Un minuto de silencio
Armando Ríos Ruiz miércoles 19, Ago 2020Perfil de México
Armando Ríos Ruiz
Nuestra raza de bronce, la inquebrantable, la milenaria orgullosa, bendición de nuestra historia, más fuerte que cualquiera otra del planeta, se dobló bajo el peso de un germen invisible, diminuto pero devastador, que se atrevió a hollar su suelo. Exaltar las virtudes de nuestra gente no sirvió de nada. Sucumbió ante el ataque del virus malicioso.
Hace apenas unos meses, nuestro mandatario recomendó no hacer caso a las advertencias de peligro. Salir de nuestras casas, visitar restaurantes y gastar en otros lugares. El mal no lo era. No debíamos espantarnos ni adelantar vísperas. Nuestra cultura centenaria es demasiado resistente y pasaría por encima del problema, blindada y con honores.
Era la primera fase y pasaríamos con gloria la prueba. El científico mandatario, sólo comparable con Hermes Trismegisto, el legendario tres veces maestro, tres veces sacerdote, tres veces todo, lo decía con aplomo, con certeza. No habría consecuencias para una raza capaz de resistir las más grandes calamidades, por su fortaleza.
El Presidente estaría atento para decirnos a partir de cuándo deberíamos comenzar a observar las normas de higiene y seguridad contra la pandemia, recomendadas por los organismos internacionales de salud. No antes. El pulso del mal estaba en sus manos. No había nada qué temer. Estábamos a salvo bajo su cuidado, bajo su vigilancia celosa y esmerada.
La realidad desdibujó las sugerencias. Los amuletos y los retratos de santos no sirvieron. El virus continuó su camino de destrucción y muerte y se posesionó de nuestro país. La fortaleza de la raza se tambaleó y sucumbió a la fuerza destructora. Nos dijeron casi cada día, que el asunto ya había llegado a su fin y es el momento que no lo vemos.
Eran días clave para decidir el destino de México. Las medidas fueron desastrosas y hoy padecemos las consecuencias. Tal vez un día, la justicia coloque en el lugar que corresponde a quienes llevaron a los mexicanos rumbo a la muerte. Las medidas adoptadas resultaron genocidas. Eso debe pagarse.
Para complicar la de por sí crítica situación, encomendó a un subsecretario de Salud encargarse de informar en conferencias nocturnas, el comportamiento de la pandemia. Se equivocó. No tuvo cuidado de encomendar la tarea a un verdadero conocedor. Se conformó con un comparsa dispuesto a darle gusto, no a orientar a la raza de bronce.
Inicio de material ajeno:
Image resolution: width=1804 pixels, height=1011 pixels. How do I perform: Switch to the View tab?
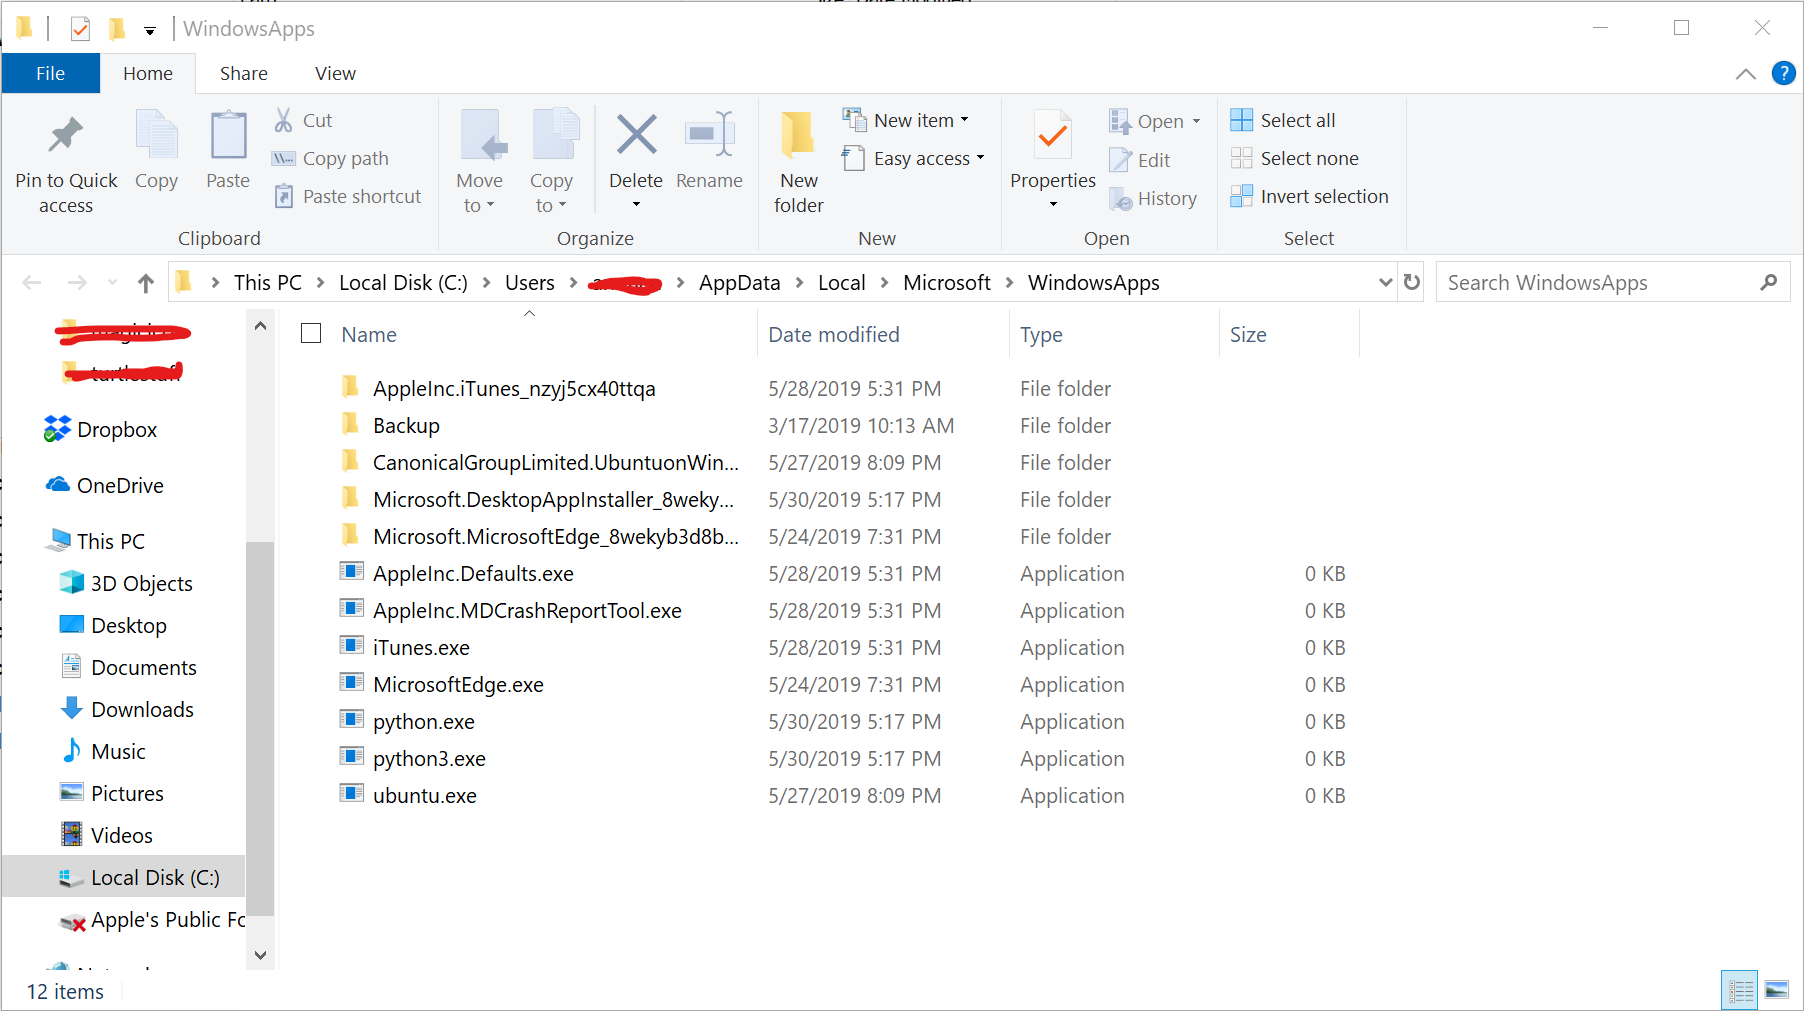pyautogui.click(x=335, y=74)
Ahora, después de los primeros 50 mil muertos, cifra lejana de alcanzarse, pero no tan lejana, ya lo vimos, pide un minuto de silencio como homenaje por su estructura no tan fuerte. Endeble, como la de cualquiera otra especie de seres humanos. La sangre de nuestros antepasados no emergió protectora.
El minuto de silencio se convirtió en un mes, porque los 50 mil fueron rebasados inmediatamente y los decesos no paran. El medicamento milagroso no llegará a tiempo, para evitar que México se encarame por encima de Estados Unidos y Brasil, en esa macabra competencia de asesinados por el germen.
Cuando ocupamos el séptimo lugar, hubo quien dijera que hasta ahí llegaríamos. Pero no contaban con el esfuerzo de nuestros gobernantes, de adelantar como siempre, en los desatinos y buscar poner el ejemplo. Ya estamos cerca. Como a este país nadie lo cuida, pediremos entonces que Dios se encargue de hacerlo. No tenemos otra opción.
Otra estrategia de ayuda, es la de haber aprendido a cuidarnos solos, sin escuela, sin guía, sino por el miedo a convertirnos en víctimas. El gobernante no puede presumir de que, gracias a su preocupación, hemos superado los efectos del mal que acecha a todas horas y en todos los lugares. Nadie quiere que le dediquen ni un mes, ni un minuto, ni un segundo de silencio.
La realidad: los mexicanos no debemos nada a nuestras autoridades.